Cities and counties that have experienced increased foreclosure and vacancy rates in the aftermath of the housing market crash of 2007-2008, perhaps emboldened by recent court decisions, have recently filed several new “predatory lending” cases under the federal Fair Housing Act (“FHA”) against financial institutions. In the last six months, for example, Los Angeles, Miami, Providence, and Cook County, Illinois, have filed lawsuits under the FHA against a variety of mortgage lenders to attempt to recover lost property tax revenues and other damages.

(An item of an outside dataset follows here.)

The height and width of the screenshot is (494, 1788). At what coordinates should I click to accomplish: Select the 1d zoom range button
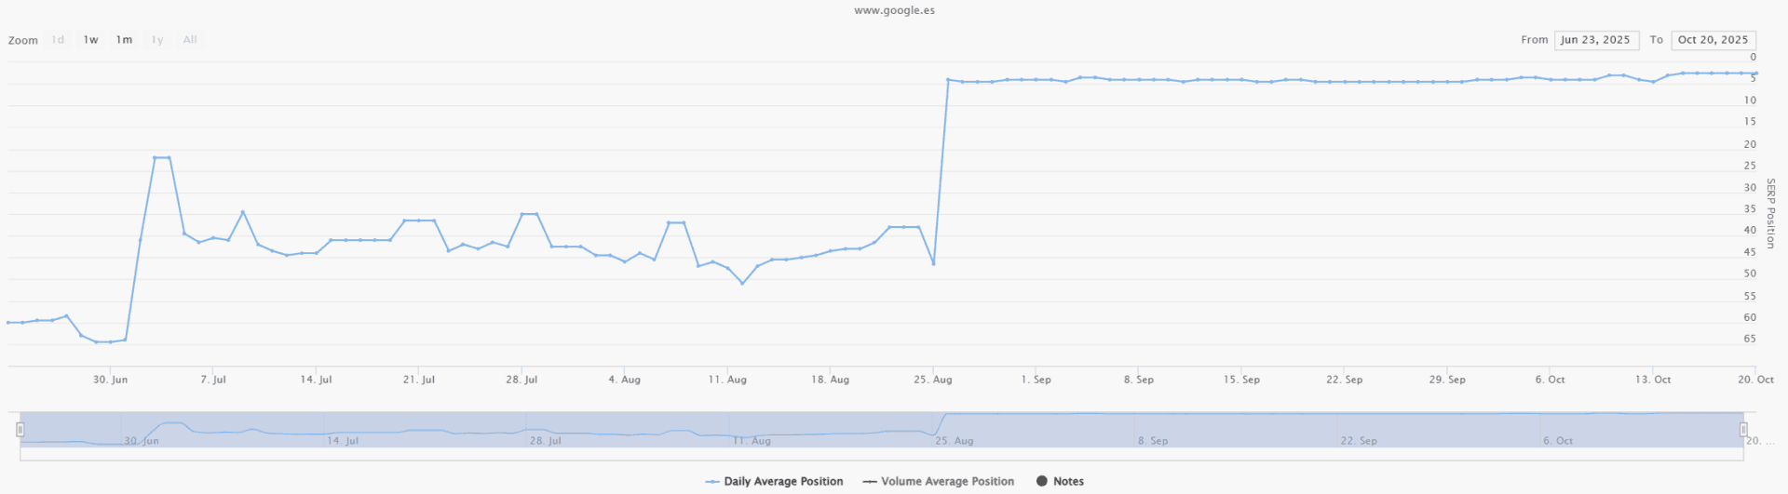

The cases allege either traditional redlining (excluding minority areas from lending activity) or "reverse redlining" (targeting minority for subprime, Alt-A, and other high-cost loans). As is the rage these days, the plaintiffs use the doctrine of "disparate impact" to undergird their claims of violation of the Fair Housing Act. The authors allege that decisions of federal district courts that refuse to dismiss the lawsuits, as well as the settlement of the Mt. Holly case before the Supreme Court could hear oral arguments (much less decide it), have emboldened cities and counties to pursue these claims. Of specific import are recent decisions of a federal district court in lawsuits filed by the City Los Angeles against Wells Fargo and Citigroup, in which the judge held that the Sixth, Ninth, and Tenth Circuit Courts of Appeal have all determined that "disparate impact" under the FHA is a viable theory. As K&L Gates also discussed not long ago, the Fifth Circuit recently applied HUD's "disparate impact rule" in a fair lending case.
The settlement of the Mt. Holly case is cited by both firms as a setback for lenders and an encouragement for municipalities that want to blame mortgage lenders for their broken neighborhoods. That's not because the theory of "disparate impact" in fair lending cases is likely to be upheld, ultimately, when the US Supreme Court finally gets a chance to decide the issue (and there are powerful arguments against the application Of the theory to the FHA), but because of the obvious problem we've repeatedly noted: these cases, being based on sophisticated statistical analyses that require high-priced consultants and attorneys, are expensive for the defendants. We'd love to see them slug it out to the bitter end and to never settle, because, as King & Spalding concludes, settling questionable claims only encouirages more questionable claims. However, the best business decision for a specific insitution may very well be to pay off the plaintiffs and put the matter behind them. At least, until the next busted pesthole of a city decides to blame decades of mismangement, high taxes, and anti-business laws and regulations manned by sometimes-corrupt bureaucrats, entirely on lenders who are not themselves pristine.
On a positive note, the more the City of Los Angeles sues businesses, the more California-based businesses become Texas-based businesses.